Deutschland ist enttäuscht. Hierzulande ist der Fußballsachverstand größer geworden. Das ist „au“ ein Verdienst von Joachim Löw, der Fußball in den letzten Jahren der Öffentlichkeit sehr gut erklärt hat. Leider hielt sich Jogi Löw während der Euro 2012 nicht an seine eigenen Erkenntnisse.

Natürlich sind die Kommentare jetzt voller Häme. So erhielt der deutsche Mario Gomez von der Auslandspresse ein wenig schmeichelhaftes Synonym verpasst: Laternenpfahl (ital. lampione). Das erinnerte an den Vergleich von Mehmet Scholl zu Beginn der Europameisterschaft. Mit seinem Dekubitus-Vergleich kitzelte Mehmet Scholl aus dem Stürmer ganz ungeahnte Qualitäten. Im dritten Spiel gegen Dänemark hatte die deutsche Mannschaft dann Glück nötig um weiter zu kommen. Gomez fiel nicht auf. Das Spiel der Mannschaft nach vorne wirkte jedoch wie ein Rückfall in alte Zeiten. Es lag auch an der Spieltaktik, die mit Gomez besser auszurechnen war als mit Klose oder Reus in der Sturmspitze.

Formschwache Spieler im Einsatz

Lukas Podolski, Thomas Müller und Bastian Schweinsteiger waren außer Form. Das sah jeder am Bildschirm. Auf der Bank saßen Marco Reus, Andre Schürle, Lars Bender und Toni Kross, die mit den Hufen scharrten und in besserer Verfassung waren. Die Gründe für die Formschwäche der zuerst genannten Spieler waren unterschiedlich. Thomas Müller hatte bei Bayern eine insgesamt durchwachsene Saison gespielt, Bastian Schweinsteiger musste Verletzungen verkraften und Lukas Podolski war in der Rückrunde nach einer tollen Hinserie meist abgetaucht und mit Köln abgestiegen.

Niemand sollte den Spielern das vorwerfen. Es ehrt sogar Bastian Schweinsteiger, dass er nach dem Spiel gegen Griechenland dem Bundestrainer in einem Welt-Interview eine Brücke baute, ihn rauszunehmen aus dem Team. Löw lehnte ab und erhob Schweinsteiger erneut vom „emotionalen Leader“. Bastian Schweinsteiger wiederum war mit sich selbst genug beschäftigt und konnte die hohen eigenen Erwartungen an sich im Spiel gegen Italien erneut nicht erfüllen.

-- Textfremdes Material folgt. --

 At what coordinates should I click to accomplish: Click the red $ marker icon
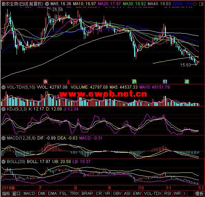pos(68,82)
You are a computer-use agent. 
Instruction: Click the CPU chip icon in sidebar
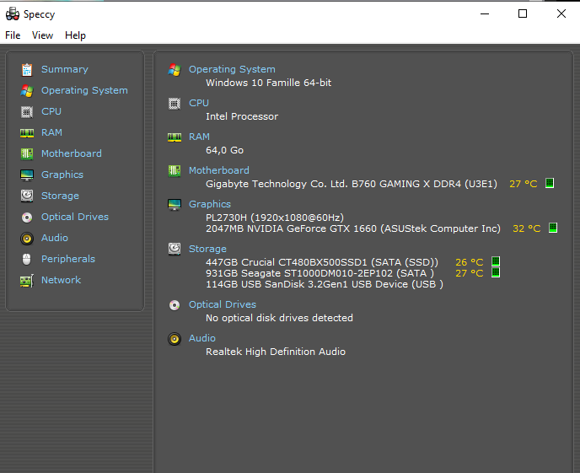coord(27,111)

Der Bundestrainer hatte in der Vergangenheit gerne das Leistungsprinzip betont. Nur er verhielt sich während der Euro 2012 nicht nach diesem Prinzip, indem er auf formschwache Spieler setzte. Lars Bender hatte beispielsweise gegen Dänemark läuferisch und im Defensivverbund eine überragende Leistung geboten. Dafür musste er gegen die Griechen aussetzen und dem eher ungelenken Boateng weichen. Marco Reus und mit Abstrichen André Schürle hatten dann gegen Griechenland gezeigt, dass sie das deutsche Spiel beleben konnten. Auch Mesut Özil profitierte von den Hereinwechslungen und blühte auf. Zudem kam mit Miro Klose ein spielstärkerer Angreifer ins Team.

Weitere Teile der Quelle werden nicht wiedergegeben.